The original game had some great artwork, although the finer details were a bit absent, and that's no different here. However, the lack of detail is almost completely nullified by being on the small screen. I'd even go as far as saying it looks darn good when shrunk down to fit on the iPhone's screen. Similarly, the use of a touch screen makes fiddling with inventory items very easy. I also have to say I really like how I can open any installed episode from any other; for example, I can load up part two from part one and vice-versa.

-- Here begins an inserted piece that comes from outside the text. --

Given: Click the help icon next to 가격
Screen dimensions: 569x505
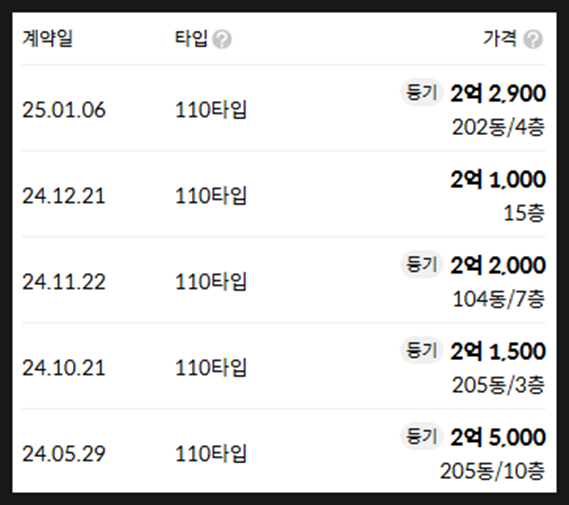Looking at the screenshot, I should point(533,39).
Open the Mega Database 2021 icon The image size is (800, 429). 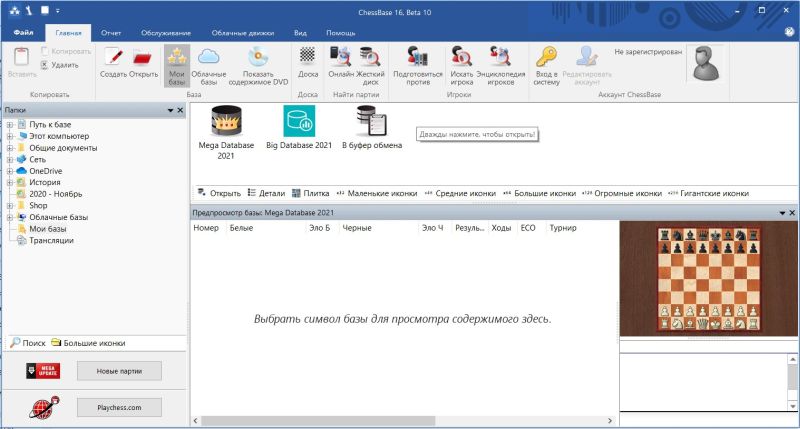(226, 122)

The problem with Monkey Island Tales 2, aside from it being the same exact game some of us have already played a couple of years ago, is that it's number two-of-five. It's a solid stand-alone experience, don't get me wrong, but anyone jumping in without playing the first episode will be totally lost on the story. Although this is obvious enough that it shouldn't really be an issue for anyone. A bigger and more realistic problem is that I've run into more than a few regular performance issues. Some areas will run smoothly, but others (especially the more active Spinner Cay) get choppy. Sometimes very choppy. There were also more than a few instances (again, during more "active" moments) when parts of the dialog's audio would cut off the end of a character's sentence. It's most likely due to running the game on the bare minimum hardware (iPhone 3GS), but it's still a rather irritating problem.
It's tough to recommend the second fifth of a game to someone who hasn't touched the first or has no patience to wait for the rest. However, it's a good indicator of what we can expect from the complete package. Once the other three episodes are released, anyway.